What to work on:
(1) For the notice on the police search and seizure inquiry, say whether each statement agrees with it: (a) comments on the inquiry are due by the end of this month; (b) the review covers searches carried out without a warrant; (c) the Ministry of Justice is conducting the inquiry. Answer yes or no to each and quote the deciding words from the notice.
(2) Continue the notice on the police search and seizure inquiry, not the listing, from the point where it stops.

Text under study:

Gordon Campbell | Parliament TV | Parliament Today | News Video | Crime | Employers | Housing | Immigration | Legal | Local Govt. | Maori | Welfare | Unions | Youth | Search


Police Search And Seizure Inquiry

Police Search And Seizure Inquiry

17 June 2002

Kia ora,

A reminder - if you are planning on commenting on the Law Commission’s inquiry into police search and seizure, the deadline for comments is the end of this month.

The Terms of Reference for the inquiry are:

The Commission shall review the scope and adequacy of current powers to search persons and places and associated powers to seize in order to determine an appropriate balance between law enforcement agencies and the protection of individual rights. The review will include:

1. · the circumstances in which such searches pursuant to a warrant may be undertaken;

2. · the circumstances in which such searches without a warrant may be undertaken;

3. · the adequacy of current powers in the light of modern technologies;

4. · the threshold for the granting of search warrants (and specifically the circumstances, if any, in which they should be extended to non-imprisonable offences);

5. · the extent, if at all, to which people should be compelled to assist in the execution of a search warrant;

6. · the power to seize material revealed in such searches;

7. · consistency of current search warrant powers, and any recommended new or revised powers, with the Bill of Rights Act 1990; and

8. · whether present rules adequately protect civil liberties.

Collected material:
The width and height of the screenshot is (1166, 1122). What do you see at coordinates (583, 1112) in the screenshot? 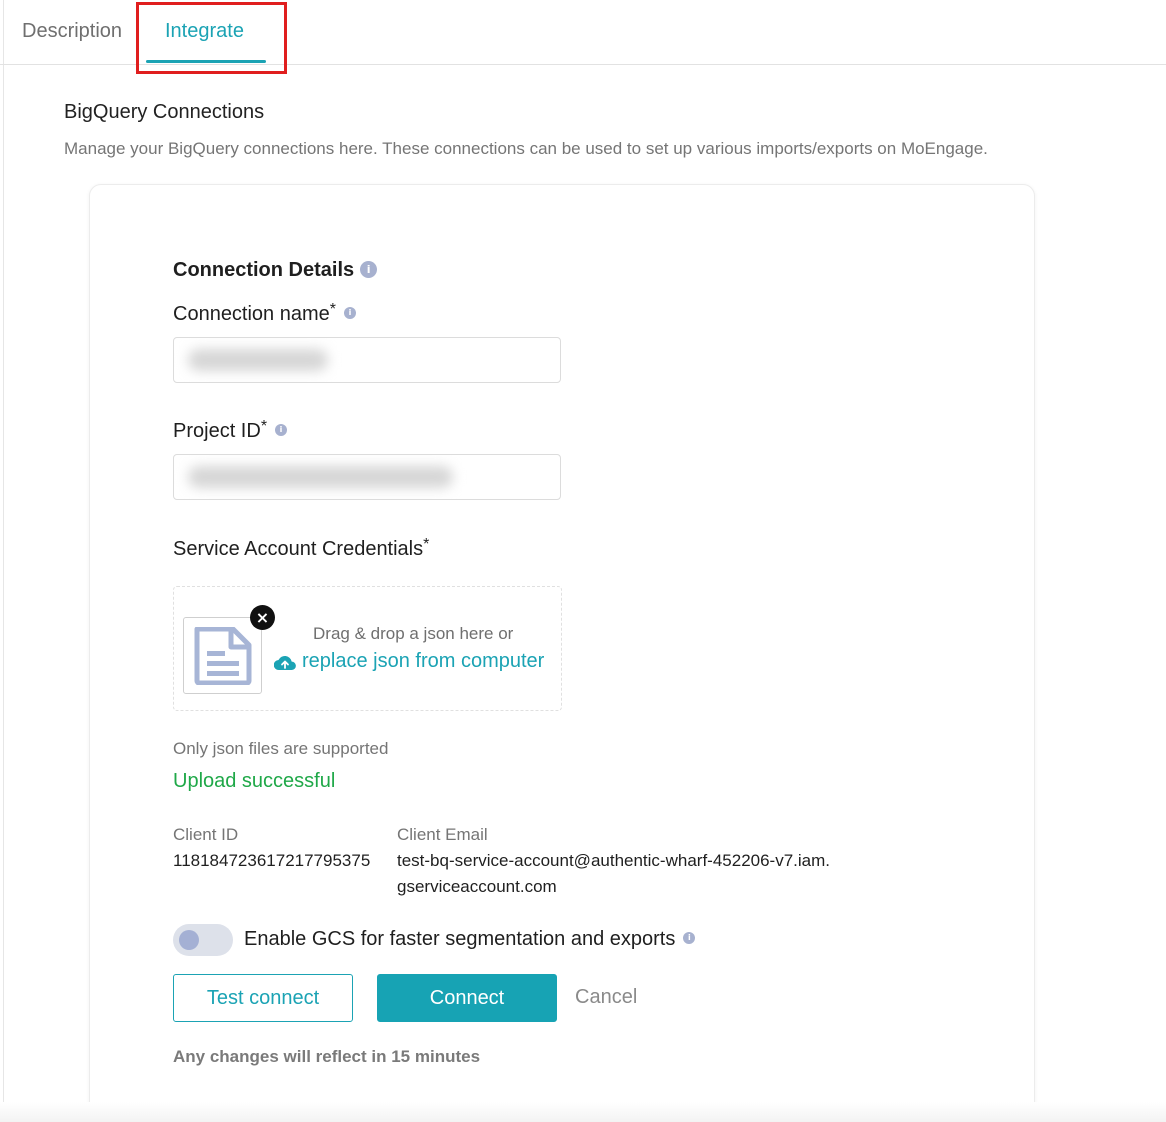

Answers by item:
(1)
(a) Yes: "the deadline for comments is the end of this month."
(b) Yes: "the circumstances in which such searches without a warrant may be undertaken"
(c) No: "the Law Commission’s inquiry into police search and seizure"

(2)
The review shall cover the powers of all law enforcement agencies.

For more information about the Inquiry, and a copy of the Law Commission’s preliminary paper, go to http://www.lawcom.govt.nz/ click on 'News' then click on 'The Law Commission's Preliminary Paper Entry, Search and Seizure has been released 18 April 2002'

See also the media releases from The Law Commission and Nandor Tanczos below.

Comments on the paper and responses to the questions raised should be sent by 30 June to Mr Michael Josling, Law Commission, PO Box 2590, Wellington or by email to com@lawcom.govt.nz


Entry, Search and Seizure Powers Under Discussion Media Release from The Law Commission, 16 April 2002

The Law Commission has published its first discussion paper of an intended comprehensive examination of central and local government agency powers to enter private property, carry out searches, and seize goods for use as evidence.

The discussion paper expresses the tentative view that some powers should be abolished and others modified.

In relation to police powers, the paper asks whether there should be a change to the rule that search warrants be available only where the offence is punishable by imprisonment.

The paper suggests the need to rationalise the rules that prevent the police when searching premises because one offence is suspected from seizing evidence of a different offence chanced upon in the course of the search.

It proposes a more precise definition of police search powers on arrest and of police powers to enter premises, without a warrant, to effect an arrest.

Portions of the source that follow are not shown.